Teaching Philosophy

When I was 18 and thinking about my future, I was dead set on becoming a movie star. When that didn’t pan out, I was convinced that I would make my fortune as a high-powered advertising executive like you see in the movies. That plan went only slightly better. After several grueling years in business, I was given the opportunity to teach a class at a local community college, and I never looked back.

While I didn’t end up in a Madison Avenue corner office, the decade I spent as an entrepreneur and communication professional taught me a great deal about good leadership, effective communication, and perhaps most importantly, about things like kindness, empathy, generosity, and service. These are the core values that drive my pedagogy.

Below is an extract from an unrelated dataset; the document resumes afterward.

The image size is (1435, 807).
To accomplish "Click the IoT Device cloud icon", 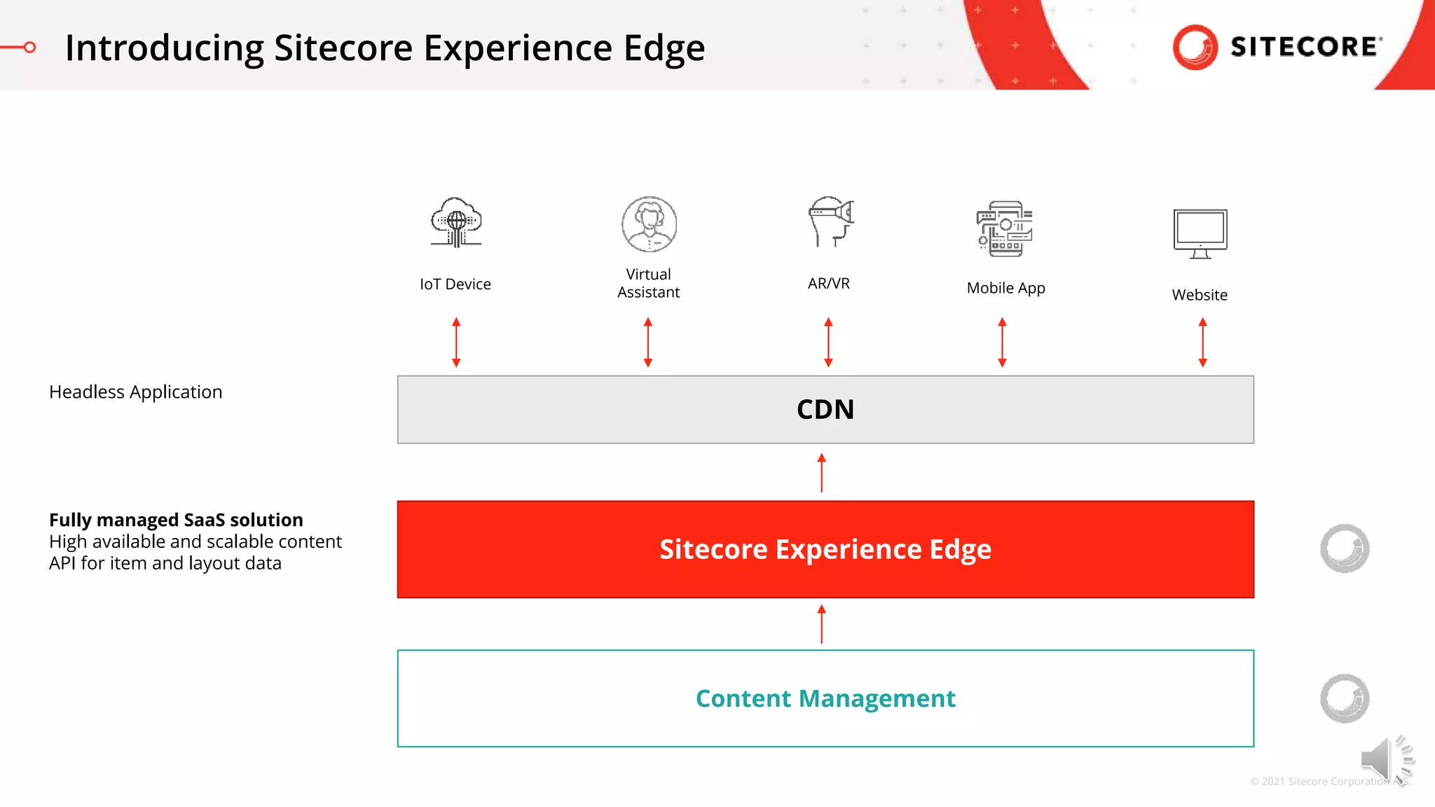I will coord(456,223).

I grew up in a family of educators and leaders. As a child I listened from the back of the conference hall as my father spoke about building relationships in school communities. I finished countless coloring books in the corner while my mother conducted teacher training seminars or evening meetings with any number of school committees. I dutifully brought my sister snacks while she wrote her dissertation on early childhood education, and I cheered from the sidelines as my other sister coached her team to a national championship. I continue to beam with pride as my big brother travels the country sharing his expertise as an Apple Distinguished Educator and scholar. These are the models I look to for inspiration.

As a teacher-leader, I believe that I have a responsibility to develop and communicate a compelling vision for the class and the perils of change that I’m asking my students to go through. Whether it’s learning the syntax of HTML or challenging assumptions about representation in popular culture, individual growth can be taxing. Students need a reason to work hard and explore the materials, and I believe a teacher-leader plays a critical role in creating and maintaining that expectation every day.

Change is difficult and college can be an overwhelming, lonely, and stressful experience for students. With that in mind, I am committed to developing supportive, generative, and constructive learning environments. I believe (and the literature suggests) that better learning takes place when students are in positive affective emotional states. Further when students trust and believe in the teacher-leader’s promise for the future, they can allow themselves to focus on the course content rather than struggling to figure out issues of politics and power. I am also deeply committed to building relationships with students so that I can understand their individual needs. I am an advocate for the students.

Finally, I have seen that energy, enthusiasm, and joy are contagious. Curiosity and play are critical to communication pedagogy, and I work every day to model an approach to learning (and life) that is both rigorous and enjoyable. I love working with students as we explore new ideas, challenge existing ones, and dream of all the ways we can make a positive impact in the world around us.